Fish kill hits Biscayne Bay as high heat, still waters worsen pollution impacts
Another summer fish kill hit Biscayne Bay over the holiday weekend as oxygen-starved waters appeared to smother dozens of fish, the latest indicator of a pollution problem Miami-Dade County needs to fix.
The scope of this fish kill isn't known, with environmental groups, academics and county crews on the bay Monday to search for more dead fish and obtain detailed readings on oxygen levels and other indicators of water quality.
A county spokesperson said Miami-Dade's environmental arm was aware of hundreds of dead fish on the eastern side of the bay off Miami Beach. Miami Waterkeeper, which documented more than 27,000 dead fish in the August 2020 fish kill that was the worst in recent memory, said it received reports of four different spots of dead fish on Monday.
The recent days of high temperatures and low wind speeds had bay watchers on alert for dead fish, since the combination makes it more likely pollutants like fertilizer, pet waste and septic-tank discharge will cause algae to grow more than usual, blocking sunlight for oxygen-producing sea grass as well as sucking up the oxygen fish need to breathe.
"It's not unexpected," said Rachel Silverstein, executive director of Miami Waterkeeper. "We started getting signs early last week that temperatures were high and the wind was low. We had reports of fish swimming at the surface, which is a sign that oxygen levels are low."
Silverstein said she didn't think this fish kill compared in size to the August 2020 kill, when an abnormally high influx of polluted water from the Little River Canal worsened the normal challenges of summer weather on fish. But Silverstein said the warning remains the same when an unusual number of fish turn up dead: The Miami area is polluting Biscayne Bay to the point that the ecosystem is failing.
"There's way too much nutrient pollution getting into the bay," Silverstein said. She sees septic tanks as the top problem, with sea level rise eroding the buffer that's supposed to exist between an underground tank of human sewage and ground water that feeds into the bay. "We're just basically flushing our toilets into the water table," she said.
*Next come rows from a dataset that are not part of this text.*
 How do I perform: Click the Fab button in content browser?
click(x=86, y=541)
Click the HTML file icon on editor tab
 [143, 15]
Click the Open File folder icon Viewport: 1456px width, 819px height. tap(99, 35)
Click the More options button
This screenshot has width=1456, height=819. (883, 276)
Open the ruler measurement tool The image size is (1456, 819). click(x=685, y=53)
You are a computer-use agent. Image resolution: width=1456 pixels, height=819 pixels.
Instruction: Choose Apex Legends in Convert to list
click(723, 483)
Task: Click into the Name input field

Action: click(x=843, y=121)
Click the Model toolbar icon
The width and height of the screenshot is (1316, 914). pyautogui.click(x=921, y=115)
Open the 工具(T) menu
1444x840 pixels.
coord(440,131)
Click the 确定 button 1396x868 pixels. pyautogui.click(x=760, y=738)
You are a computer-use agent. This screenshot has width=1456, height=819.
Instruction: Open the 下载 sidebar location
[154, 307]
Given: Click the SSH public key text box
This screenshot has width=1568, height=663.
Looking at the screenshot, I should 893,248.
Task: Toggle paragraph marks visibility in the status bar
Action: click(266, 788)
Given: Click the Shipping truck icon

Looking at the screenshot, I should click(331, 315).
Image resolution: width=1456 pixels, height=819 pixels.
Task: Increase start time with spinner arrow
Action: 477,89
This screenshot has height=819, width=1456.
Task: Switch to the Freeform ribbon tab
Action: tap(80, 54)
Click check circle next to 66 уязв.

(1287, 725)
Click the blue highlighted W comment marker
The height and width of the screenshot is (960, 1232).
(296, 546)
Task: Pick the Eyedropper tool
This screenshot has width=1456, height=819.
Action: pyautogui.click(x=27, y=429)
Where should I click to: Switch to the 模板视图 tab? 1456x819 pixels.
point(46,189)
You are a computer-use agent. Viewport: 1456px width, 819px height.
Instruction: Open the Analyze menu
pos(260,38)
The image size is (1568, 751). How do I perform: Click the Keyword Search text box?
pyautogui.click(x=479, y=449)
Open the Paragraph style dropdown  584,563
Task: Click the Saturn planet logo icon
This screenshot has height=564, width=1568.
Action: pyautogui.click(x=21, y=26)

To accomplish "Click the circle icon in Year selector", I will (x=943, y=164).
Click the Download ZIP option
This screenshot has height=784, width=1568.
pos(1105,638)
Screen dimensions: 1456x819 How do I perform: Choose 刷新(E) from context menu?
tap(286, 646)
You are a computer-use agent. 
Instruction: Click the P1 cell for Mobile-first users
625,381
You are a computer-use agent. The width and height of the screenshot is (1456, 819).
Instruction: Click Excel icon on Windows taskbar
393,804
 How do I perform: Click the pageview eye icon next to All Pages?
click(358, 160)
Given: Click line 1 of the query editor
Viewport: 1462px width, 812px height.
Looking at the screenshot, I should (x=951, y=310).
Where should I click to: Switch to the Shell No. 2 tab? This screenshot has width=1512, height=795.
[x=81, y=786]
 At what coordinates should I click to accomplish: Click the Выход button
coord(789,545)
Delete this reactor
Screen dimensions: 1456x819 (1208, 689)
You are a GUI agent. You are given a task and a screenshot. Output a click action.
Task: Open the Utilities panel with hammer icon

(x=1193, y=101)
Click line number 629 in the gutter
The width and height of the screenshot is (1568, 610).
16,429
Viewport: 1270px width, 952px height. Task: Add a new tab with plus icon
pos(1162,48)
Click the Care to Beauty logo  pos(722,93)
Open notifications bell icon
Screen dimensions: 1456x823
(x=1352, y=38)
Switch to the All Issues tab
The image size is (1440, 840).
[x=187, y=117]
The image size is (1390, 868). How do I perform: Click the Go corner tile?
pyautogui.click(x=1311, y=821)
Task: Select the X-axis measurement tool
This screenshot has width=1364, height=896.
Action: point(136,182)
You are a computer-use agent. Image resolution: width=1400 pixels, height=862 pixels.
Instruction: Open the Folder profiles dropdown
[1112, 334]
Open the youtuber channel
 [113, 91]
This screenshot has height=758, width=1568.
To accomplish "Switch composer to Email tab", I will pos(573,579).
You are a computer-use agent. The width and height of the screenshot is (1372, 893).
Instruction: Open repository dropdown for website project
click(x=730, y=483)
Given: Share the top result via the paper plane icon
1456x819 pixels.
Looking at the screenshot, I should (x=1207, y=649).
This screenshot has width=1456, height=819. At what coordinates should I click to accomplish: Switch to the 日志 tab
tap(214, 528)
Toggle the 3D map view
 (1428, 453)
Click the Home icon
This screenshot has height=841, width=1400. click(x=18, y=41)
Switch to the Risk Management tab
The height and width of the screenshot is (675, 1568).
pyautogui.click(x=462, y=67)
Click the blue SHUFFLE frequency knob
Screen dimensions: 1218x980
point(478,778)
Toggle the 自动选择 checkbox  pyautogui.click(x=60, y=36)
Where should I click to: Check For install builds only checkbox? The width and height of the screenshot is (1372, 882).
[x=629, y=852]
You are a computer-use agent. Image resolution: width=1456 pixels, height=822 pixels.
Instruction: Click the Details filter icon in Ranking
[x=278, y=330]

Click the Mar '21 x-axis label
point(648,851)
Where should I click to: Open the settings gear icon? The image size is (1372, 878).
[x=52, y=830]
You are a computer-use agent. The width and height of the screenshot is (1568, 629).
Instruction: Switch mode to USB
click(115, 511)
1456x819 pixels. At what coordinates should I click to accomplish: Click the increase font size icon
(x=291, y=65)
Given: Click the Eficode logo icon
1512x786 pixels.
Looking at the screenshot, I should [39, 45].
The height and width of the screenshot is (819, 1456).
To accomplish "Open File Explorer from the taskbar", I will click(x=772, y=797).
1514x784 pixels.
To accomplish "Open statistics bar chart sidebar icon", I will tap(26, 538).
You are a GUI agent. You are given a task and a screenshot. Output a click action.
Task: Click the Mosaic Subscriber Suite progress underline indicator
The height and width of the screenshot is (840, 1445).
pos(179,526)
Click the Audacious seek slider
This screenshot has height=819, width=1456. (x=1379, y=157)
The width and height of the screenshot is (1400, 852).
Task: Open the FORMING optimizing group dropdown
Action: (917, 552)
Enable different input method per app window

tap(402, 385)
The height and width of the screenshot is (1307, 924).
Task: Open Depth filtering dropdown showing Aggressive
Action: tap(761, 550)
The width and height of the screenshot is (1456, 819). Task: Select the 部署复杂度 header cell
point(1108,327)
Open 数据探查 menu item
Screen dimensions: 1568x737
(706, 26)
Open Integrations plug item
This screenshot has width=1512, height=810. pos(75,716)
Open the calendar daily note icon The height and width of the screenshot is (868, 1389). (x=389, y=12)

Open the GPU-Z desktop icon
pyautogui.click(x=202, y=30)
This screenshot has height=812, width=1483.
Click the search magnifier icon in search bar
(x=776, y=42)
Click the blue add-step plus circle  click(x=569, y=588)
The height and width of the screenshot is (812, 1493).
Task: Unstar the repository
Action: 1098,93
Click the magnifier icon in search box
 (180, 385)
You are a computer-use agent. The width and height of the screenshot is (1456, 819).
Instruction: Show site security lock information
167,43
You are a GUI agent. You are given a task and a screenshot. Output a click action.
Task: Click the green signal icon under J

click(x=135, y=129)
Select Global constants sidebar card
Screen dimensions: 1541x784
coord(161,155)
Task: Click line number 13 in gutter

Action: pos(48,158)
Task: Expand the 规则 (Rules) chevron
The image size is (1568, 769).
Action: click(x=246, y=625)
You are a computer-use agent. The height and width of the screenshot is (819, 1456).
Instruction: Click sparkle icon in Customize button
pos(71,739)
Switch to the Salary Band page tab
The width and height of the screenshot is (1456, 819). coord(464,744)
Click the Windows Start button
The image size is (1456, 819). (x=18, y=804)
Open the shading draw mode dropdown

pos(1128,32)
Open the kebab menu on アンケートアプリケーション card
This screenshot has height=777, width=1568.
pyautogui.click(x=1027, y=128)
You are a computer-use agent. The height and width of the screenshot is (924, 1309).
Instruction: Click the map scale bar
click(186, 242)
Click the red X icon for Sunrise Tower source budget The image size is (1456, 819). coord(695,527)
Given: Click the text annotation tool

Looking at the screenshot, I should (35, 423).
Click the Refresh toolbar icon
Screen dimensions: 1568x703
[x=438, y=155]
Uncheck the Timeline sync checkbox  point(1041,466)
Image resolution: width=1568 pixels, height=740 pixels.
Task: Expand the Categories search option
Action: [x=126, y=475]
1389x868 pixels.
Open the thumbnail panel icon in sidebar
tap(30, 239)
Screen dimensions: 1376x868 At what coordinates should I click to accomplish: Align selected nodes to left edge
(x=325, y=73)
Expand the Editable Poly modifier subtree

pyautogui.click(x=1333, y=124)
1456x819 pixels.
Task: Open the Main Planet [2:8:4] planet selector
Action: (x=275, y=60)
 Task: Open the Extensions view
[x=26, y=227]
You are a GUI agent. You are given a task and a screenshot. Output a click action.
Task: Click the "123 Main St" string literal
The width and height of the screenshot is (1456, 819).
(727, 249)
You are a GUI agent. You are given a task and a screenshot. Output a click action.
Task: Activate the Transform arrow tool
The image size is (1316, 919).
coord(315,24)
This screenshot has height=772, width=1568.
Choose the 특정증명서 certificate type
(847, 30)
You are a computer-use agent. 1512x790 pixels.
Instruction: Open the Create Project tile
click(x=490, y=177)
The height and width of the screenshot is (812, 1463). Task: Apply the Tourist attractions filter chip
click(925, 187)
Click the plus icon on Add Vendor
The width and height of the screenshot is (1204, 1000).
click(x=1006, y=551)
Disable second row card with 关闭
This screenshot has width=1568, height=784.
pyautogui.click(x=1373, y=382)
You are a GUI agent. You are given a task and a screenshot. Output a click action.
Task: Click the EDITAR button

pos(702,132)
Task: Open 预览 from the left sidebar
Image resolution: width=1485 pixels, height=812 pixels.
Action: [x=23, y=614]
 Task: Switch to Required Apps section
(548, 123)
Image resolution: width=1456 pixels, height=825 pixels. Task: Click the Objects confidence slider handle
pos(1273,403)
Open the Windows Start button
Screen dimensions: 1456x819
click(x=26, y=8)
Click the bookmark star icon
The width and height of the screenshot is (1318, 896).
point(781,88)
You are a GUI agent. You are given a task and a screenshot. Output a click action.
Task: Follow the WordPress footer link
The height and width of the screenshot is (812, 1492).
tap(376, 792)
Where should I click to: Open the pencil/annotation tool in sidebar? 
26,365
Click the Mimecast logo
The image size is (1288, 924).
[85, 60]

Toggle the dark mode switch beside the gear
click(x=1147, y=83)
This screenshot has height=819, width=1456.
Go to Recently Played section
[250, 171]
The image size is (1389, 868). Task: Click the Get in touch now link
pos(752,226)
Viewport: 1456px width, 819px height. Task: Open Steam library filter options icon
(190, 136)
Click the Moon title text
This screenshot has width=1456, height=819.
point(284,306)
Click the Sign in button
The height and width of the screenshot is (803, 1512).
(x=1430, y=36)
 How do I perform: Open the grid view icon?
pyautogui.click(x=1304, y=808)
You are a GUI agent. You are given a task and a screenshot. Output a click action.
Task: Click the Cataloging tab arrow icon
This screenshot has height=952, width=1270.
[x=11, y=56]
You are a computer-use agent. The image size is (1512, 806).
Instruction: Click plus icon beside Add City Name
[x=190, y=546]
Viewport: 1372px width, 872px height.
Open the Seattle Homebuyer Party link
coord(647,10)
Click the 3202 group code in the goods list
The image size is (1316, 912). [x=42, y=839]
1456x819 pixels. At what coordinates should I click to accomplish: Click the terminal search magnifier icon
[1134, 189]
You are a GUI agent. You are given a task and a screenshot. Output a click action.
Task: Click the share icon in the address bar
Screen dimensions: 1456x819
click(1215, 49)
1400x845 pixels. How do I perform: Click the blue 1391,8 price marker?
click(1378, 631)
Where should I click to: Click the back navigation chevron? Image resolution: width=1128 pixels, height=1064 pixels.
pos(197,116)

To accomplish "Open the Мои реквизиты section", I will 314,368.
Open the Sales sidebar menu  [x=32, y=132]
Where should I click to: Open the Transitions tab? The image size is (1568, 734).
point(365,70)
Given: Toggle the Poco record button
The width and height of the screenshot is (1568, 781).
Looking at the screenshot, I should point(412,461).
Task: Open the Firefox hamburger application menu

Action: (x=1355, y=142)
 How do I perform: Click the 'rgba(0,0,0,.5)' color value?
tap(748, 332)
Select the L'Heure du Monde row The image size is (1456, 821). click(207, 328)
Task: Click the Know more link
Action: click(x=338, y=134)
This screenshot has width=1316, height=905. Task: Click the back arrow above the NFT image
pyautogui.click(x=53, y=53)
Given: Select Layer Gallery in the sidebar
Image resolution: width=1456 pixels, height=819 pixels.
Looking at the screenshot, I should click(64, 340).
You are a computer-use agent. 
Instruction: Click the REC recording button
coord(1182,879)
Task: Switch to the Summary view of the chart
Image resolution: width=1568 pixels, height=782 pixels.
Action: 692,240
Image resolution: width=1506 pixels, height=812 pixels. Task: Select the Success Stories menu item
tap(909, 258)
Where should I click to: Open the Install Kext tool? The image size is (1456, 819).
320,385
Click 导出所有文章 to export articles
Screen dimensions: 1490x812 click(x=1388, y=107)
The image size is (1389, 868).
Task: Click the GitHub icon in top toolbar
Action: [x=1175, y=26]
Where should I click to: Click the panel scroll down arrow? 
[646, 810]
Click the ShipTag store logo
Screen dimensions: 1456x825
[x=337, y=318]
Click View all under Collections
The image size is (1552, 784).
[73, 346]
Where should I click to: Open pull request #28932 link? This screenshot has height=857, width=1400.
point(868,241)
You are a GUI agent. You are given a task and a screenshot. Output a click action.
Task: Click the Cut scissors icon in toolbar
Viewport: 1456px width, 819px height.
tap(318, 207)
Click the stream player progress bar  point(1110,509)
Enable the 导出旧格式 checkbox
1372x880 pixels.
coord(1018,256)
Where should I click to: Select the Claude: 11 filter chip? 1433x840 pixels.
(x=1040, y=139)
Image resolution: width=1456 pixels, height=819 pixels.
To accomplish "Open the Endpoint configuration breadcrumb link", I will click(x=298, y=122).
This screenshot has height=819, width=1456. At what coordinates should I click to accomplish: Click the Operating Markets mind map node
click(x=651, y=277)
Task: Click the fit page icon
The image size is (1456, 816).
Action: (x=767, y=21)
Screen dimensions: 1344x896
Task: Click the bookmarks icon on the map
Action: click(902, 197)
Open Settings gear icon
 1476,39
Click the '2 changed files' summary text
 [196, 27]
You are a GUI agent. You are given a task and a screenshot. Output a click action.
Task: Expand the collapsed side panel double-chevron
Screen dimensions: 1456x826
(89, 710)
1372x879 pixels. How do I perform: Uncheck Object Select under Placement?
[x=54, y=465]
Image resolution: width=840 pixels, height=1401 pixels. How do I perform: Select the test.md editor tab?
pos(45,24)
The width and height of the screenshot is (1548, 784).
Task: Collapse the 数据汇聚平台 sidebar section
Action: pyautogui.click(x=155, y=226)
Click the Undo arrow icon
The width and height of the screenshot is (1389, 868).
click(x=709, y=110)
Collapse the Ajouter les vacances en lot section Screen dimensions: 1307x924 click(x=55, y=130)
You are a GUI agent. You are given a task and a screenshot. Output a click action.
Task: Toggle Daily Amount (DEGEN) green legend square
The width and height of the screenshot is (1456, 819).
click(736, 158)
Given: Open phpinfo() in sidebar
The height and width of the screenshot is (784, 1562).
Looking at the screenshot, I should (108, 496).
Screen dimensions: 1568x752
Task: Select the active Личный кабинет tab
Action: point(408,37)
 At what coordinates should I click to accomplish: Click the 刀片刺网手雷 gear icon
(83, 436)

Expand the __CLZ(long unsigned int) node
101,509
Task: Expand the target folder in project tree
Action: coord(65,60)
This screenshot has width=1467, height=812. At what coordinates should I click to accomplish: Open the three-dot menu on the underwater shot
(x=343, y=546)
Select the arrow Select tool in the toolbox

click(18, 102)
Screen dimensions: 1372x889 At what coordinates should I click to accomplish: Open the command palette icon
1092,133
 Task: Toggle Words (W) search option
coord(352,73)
Miami-Dade still allows construction of new septic tanks, and has not taken major steps to curb groundwater pollution, which would require an overhaul of the storm-drain system. In April, Miami-Dade commissioners changed county law to ban use of fertilizer on residential lawns during the summer rainy season and imposed new fertilizer rules on farms.
Tere Florin, spokesperson for the county's Division of Environmental Resources Management, said county workers initially saw about two dozen dead fish near 79th Street in the Normandy Shores area. But as more reports came rolling in throughout the day, the agency realized the fish kill was more widespread than initial reports suggested. Florin said the dead fish were mostly found on the eastern side of the bay, and stretching south from the Normandy Shores area.
Fernando Fiksman said he discovered hundreds of dead fish around his bayfront home on Miami Beach's Biscayne Point around 7:30 a.m. Monday. "The smell was so strong," he said.